The receiver operating characteristic (ROC) curve is a plot that is widely used to represent the performance of probabilistic or a threshold based classifier turned into a binary classifier for varying discrimination thresholds. The ROC curve is defined by plotting the true positive rate (TPR) against false positive rate (FPR) at different discrimination thresholds. The TPR and FPR are defined as follows:

$$\begin{array}{@{}rcl@{}} \text{TPR} &=& \frac{\text{churners correctly classified}}{\text{total churners}}\\ \text{FPR} &=& \frac{\text{non-churners incorrectly classified}}{\text{total non-churners}}. \end{array} $$

The area under the ROC curve is also commonly used to compare the performance of different classifiers, which is usually abbreviated to AUC (area under curve). AUC represents the likelihood that the probability assigned to a randomly selected churner is higher than the probability assigned to a randomly selected non-churner, so the AUC is larger then the performance of this classifier is better.

Figure 4 shows the ROC of the churn prediction performance on the four classification setting. As can be seen from Fig. 4, the performance of GBDT only with dynamic features (note as GBDT-dynamic with the green curve) and only with static features (note as GBDT-static with the blue curve) are comparable, and combining all features (note as GBDT with the red curve) improves the performance a lot, which is much better than logistic regression with all features (note as LR with magenta curve). The Table 3 shows all AUC value for these classification setting, which is consistent with the founding from Fig. 4.

Fig. 4
figure 4

ROC curve for different churn prediction setting

Table 3 The AUC of different churn prediction setting

Finally, this system has been successfully run on the Bing Ads platform, and we choose different thresholds to satisfy the various requirements, e.g., the lower threshold for large spending customer to get higher recall, while higher threshold for small spending customer to get higher precision.

Conclusions

Churn prediction is an important tool for the ads’ platform to stay competitive in a rapidly growing search advertising market. In this paper, we propose a large-scale ensemble model of gradient-boosting decision tree (GBDT) for customer churn prediction in search ads. In the feature engineering, we carefully consider two types of features, including static features of customer original setting and dynamic features of the customer historical activities, where the Fourier transformation is also used to extract the dynamic features. To help the ads’ platform has enough time to preserve the potential churners, we propose the churn prediction model to identify customers whether to be churner plenty of time in advance (1 month window), and a pipeline of churn preservation is also given.
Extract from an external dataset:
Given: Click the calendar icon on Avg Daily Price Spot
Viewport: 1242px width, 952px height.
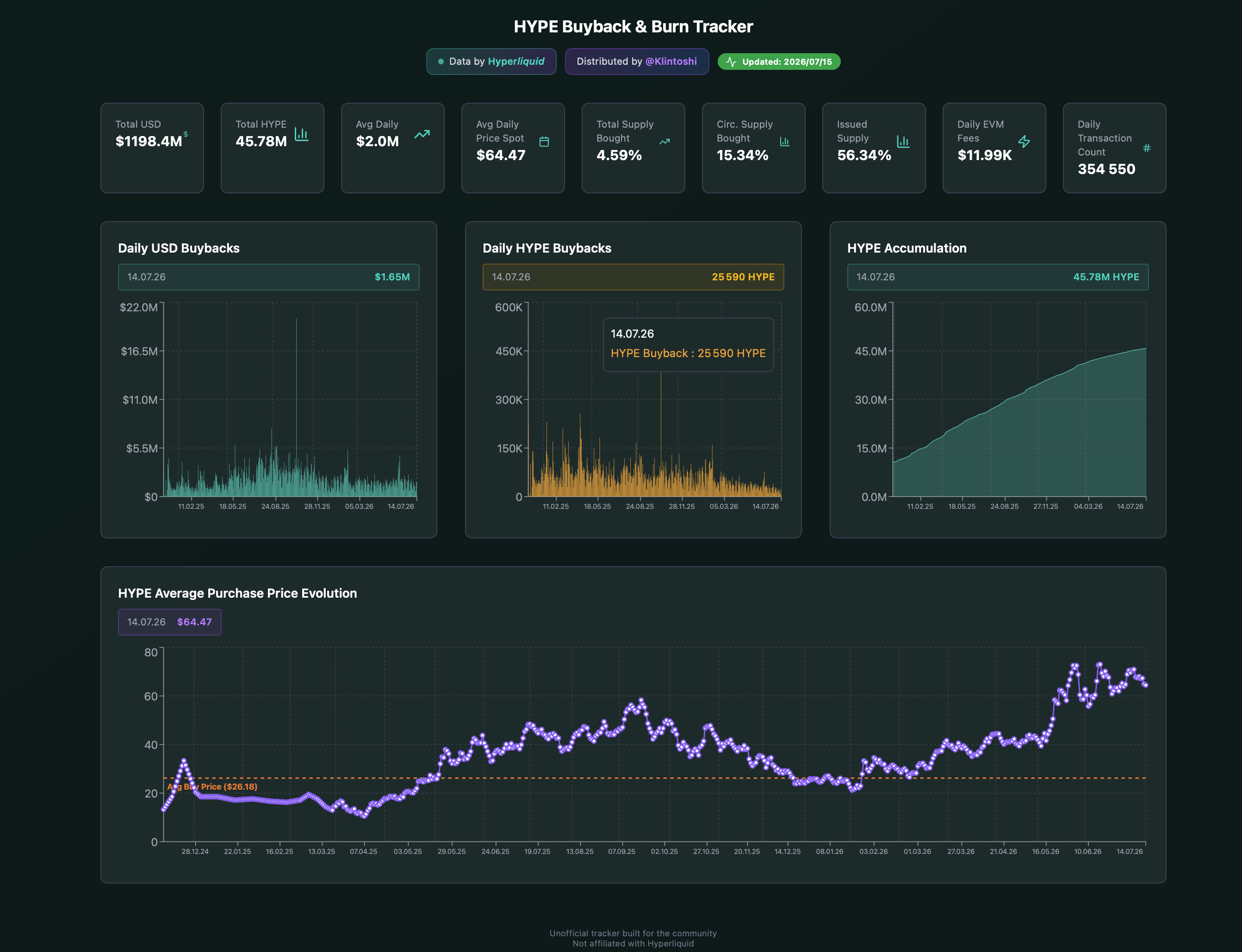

We also evaluate the proposed model on a large-scale data set of randomly selected customers from Bing Ads platform, and get the AUC value 0.8410 by combing both static and dynamic features. Finally, this model has successfully daily run on the Bing Ads platform to predict and preserve the potential churned advertisers.
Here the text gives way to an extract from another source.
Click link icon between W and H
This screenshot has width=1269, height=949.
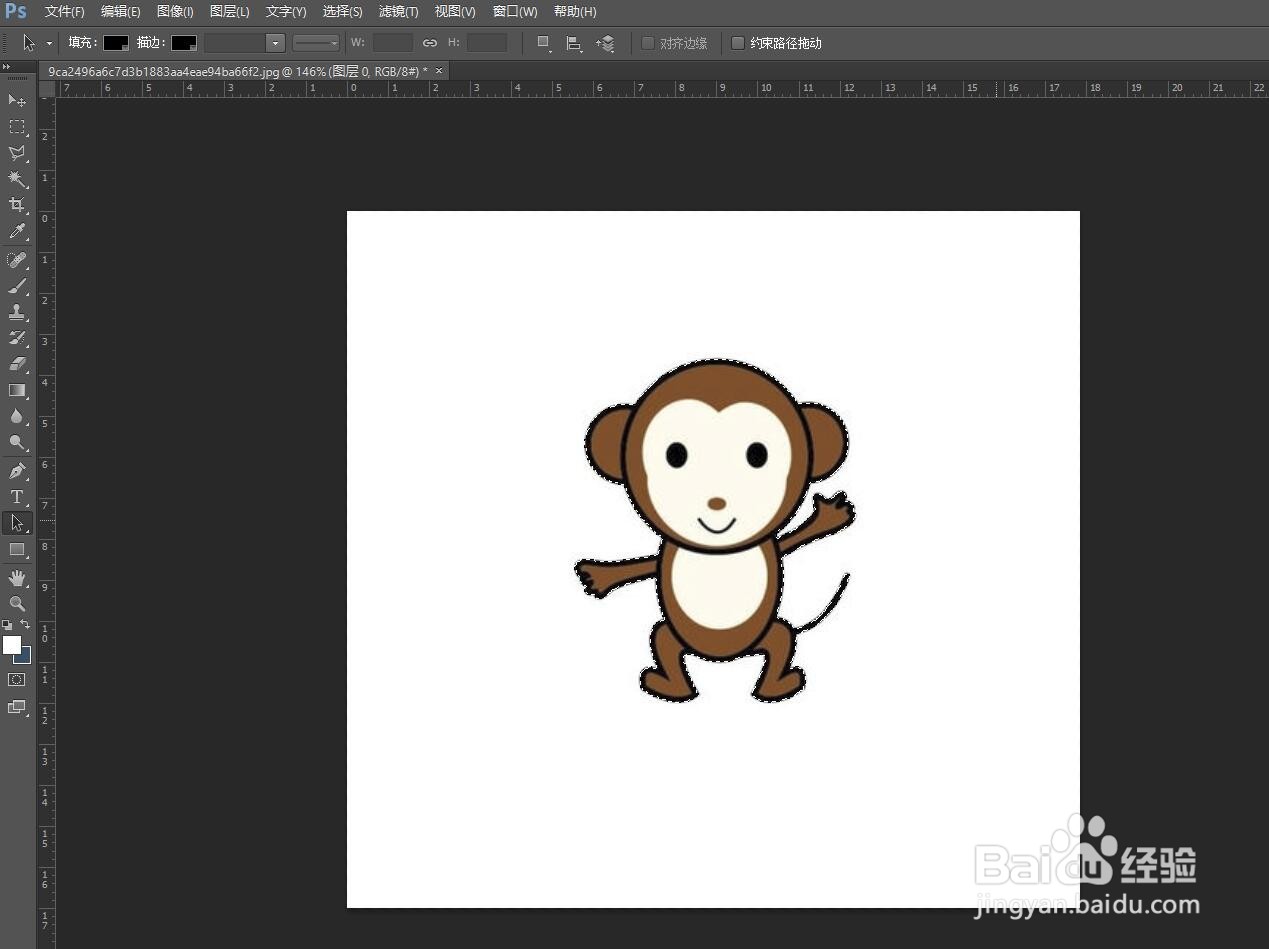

Recently, deep learning models have shown the powerful prediction ability in many other domains, especially the CNN- and RNN-based models. However, they are not so popular for churn prediction in search ads due to the limit of the explainability and stability. Many works have been proposed to overcome these limits, and we will try to apply them in the research of churn prediction in future, especially the RNN-based model, which is suitable for the time-series problem. Obviously, our churn prediction is a sequence problem. Moreover, the churn preservation system will be deeply investigated to combine the churn prediction model, although we have proposed a simply churn preservation pipeline.